The greatest drawback in choosing the M.D.-Ph.D. track relates to the fact that at age 20 or 21, applicants are called upon to make a critical decision affecting 8 years of concentrated effort for a career that won't begin until they're in their early 30s (taking into account an additional 2 or 3 years of residency training). In this interim, one's interests and ambitions may change and the trainee may accumulate a spouse or significant other, children, responsibilities, and educational debts that lead them to change to a different career path.  This is, without a doubt, the main reason that about a quarter of trainees (per the Andriole study cited above) fail to complete the program (although almost all of them continue with their M.D. training). 

Unfortunately, no reliable database exists to track what successful M.D.-Ph.D. graduates do with their careers, as opposed to what their original intent was, nor is data available comparing the long term success of M.D.-Ph.D. to Ph.D.s in obtaining funding.

My own experience as a clinical chair has been that less than 25% of M.D.-Ph.D. graduates (from a variety of institutions) who took a residency in our department and expressed an intention of making research a part of their careers, were so engaged 5 years after completion of their residency.

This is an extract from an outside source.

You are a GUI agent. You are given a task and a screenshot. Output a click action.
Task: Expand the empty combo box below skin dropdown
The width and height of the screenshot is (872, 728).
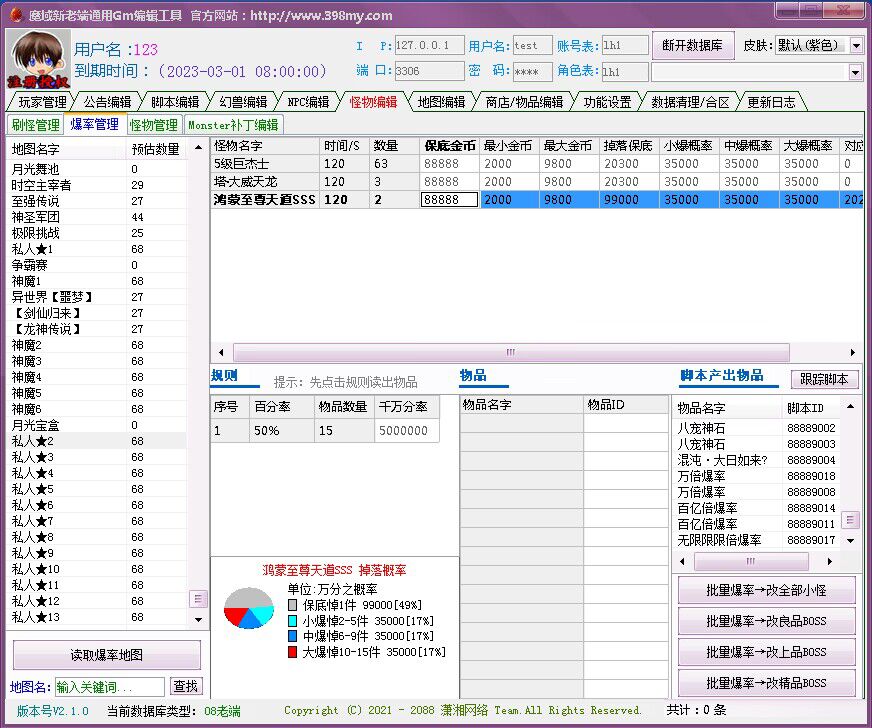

However, a graduate survey of the University of Wisconsin Medical Scientist Training Program indicated a much higher percentage continuing as physician-scientists. Programs vary considerably in the mentoring and support given to M.D.-Ph.D. trainees and this impacts the commitment and determination trainees have in the long haul. For a good discussion regarding selection of an M.D.-Ph.D. program, see Skip Brass's excellent Science Careers article, "Perspective: Three Crucial Questions When Applying to M.D.-Ph.D. Programs."

What are the research careers of successful graduates like?

For those who complete the training and maintain their passion for an investigative career in medicine, opportunities abound. Although general data is not available, Deane Mosher, director of the University of Wisconsin Medical Scientist Training Program, states that about 85% of students complete the training, with graduates equally divided between those trained in basic science and those prepared for a translational role (intermediate between basic science and clinical research). Less than 3% have gone into full-time clinical practice. Here, as in other medical scientist training programs, the expectation that graduates will provide major contributions to medical science and become leaders of academic medicine is clearly being realized.

Conclusions

  • The M.D.-Ph.D. training program is long and rigorous, but it is the most effective and dependable pathway to a career as a physician-scientist.
  • Admission to this program is highly competitive and "staying the course" requires passion and determination.
  • While it offers great opportunities for those who successfully complete training, about 1 in 4 trainees are unable to do so.
  • There are significant differences among various programs and careful examination of the programs and self-examination of one's goals and commitments are required.